Some differences in the cultures that made a huge difference were, as you might imagine, the food and its accessibility.
Unlike at home, you can’t get food delivered 24-hours-a-day every day. In fact, delivery is rare, so that right there is a money saver. When you’re forced to go out and get your paper and coffee instead of having it brought to your door just because it’s raining, you immediately start to save. (It may also have something to do with that pernicious rumor about the French not gaining weight.)
Paris also doesn’t have the cabs that NYC has, so when I’m there, I’m forced to walk or take the metro. Again, money that I would normally just drop without the slightest inclination is not being used. Note: I'm not saying I'm a role model for financial propriety in my New York life, just that I tend to spend less while abroad.
With access to a kitchen and great produce, I can easily and cheaply make dinner for myself.
When it comes to actual spending on food, there is also savings to be had. Breakfast usually consists of a croissant for 1€, then I’m on my way. When it comes to lunch and dinner, I also go the cheap route.
With access to a kitchen (thanks to an apartment swap) and great produce, I can easily and cheaply make dinner for myself. Better yet, I want to do so because it’s an adventure to do as the locals do.
I also find I spend less on alcohol. Parisians have a different approach than Americans: They savor their wine, whereas we tend to pound beers and shots as if every night is our last night on earth.
Why I Keep Going
Admittedly, although those closest to me love the idea that I can go off into the world alone and live my life, they are sometimes concerned that I’m not just “getting away” for a bit, but rather escaping from emotionally difficult situations. It’s probably not the healthiest thing, but for me, it’s a coping mechanism and one that helps me heal. Paris is the city that heals me; time away from my great love, New York City, makes me feel whole again.
I realize as a freelance writer I have the advantage of taking my work with me, but the affordability of an apartment swap in Paris applies for two days or two weeks. I have always been lucky enough to find someone great (and sane!) on Craigslist, but I know that there are other sites like HomeExchange, Home Base Holidays and Airbnb for those who aren’t comfortable with the Craigslist scene.

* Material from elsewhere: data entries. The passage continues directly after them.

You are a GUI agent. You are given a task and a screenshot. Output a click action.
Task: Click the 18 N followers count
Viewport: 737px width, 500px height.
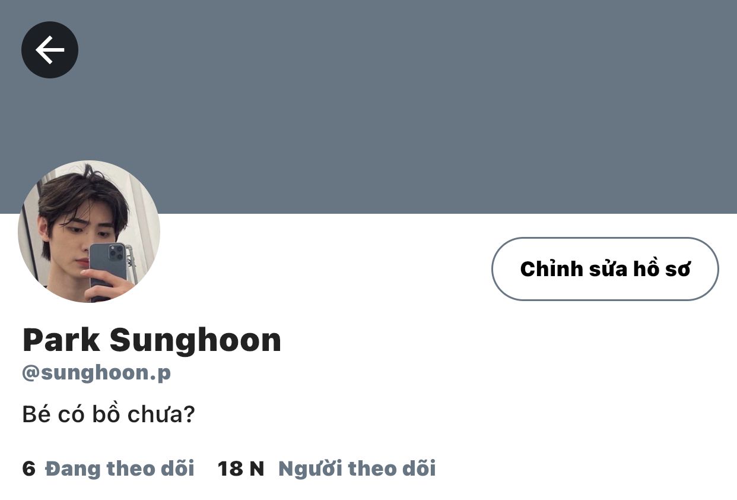coord(241,469)
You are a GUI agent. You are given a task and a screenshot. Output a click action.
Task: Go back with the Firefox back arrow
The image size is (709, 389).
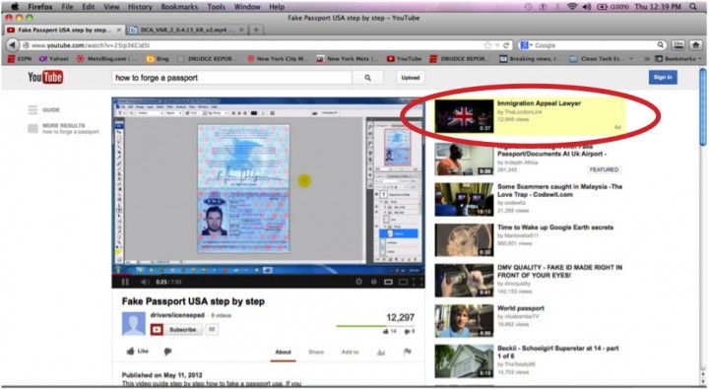[x=12, y=45]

Going off to another country alone isn’t for everyone; I understand that. But I also encourage anyone who has never done it, to do it at some point. Even if you find yourself scared as hell at the notion of such a leap, you should remind yourself that being scared makes you feel alive—as does sitting on the banks of the Seine, alone with your thoughts and feeling that anything, anything at all, is completely possible.
Amanda Chatel is a writer based in New York City.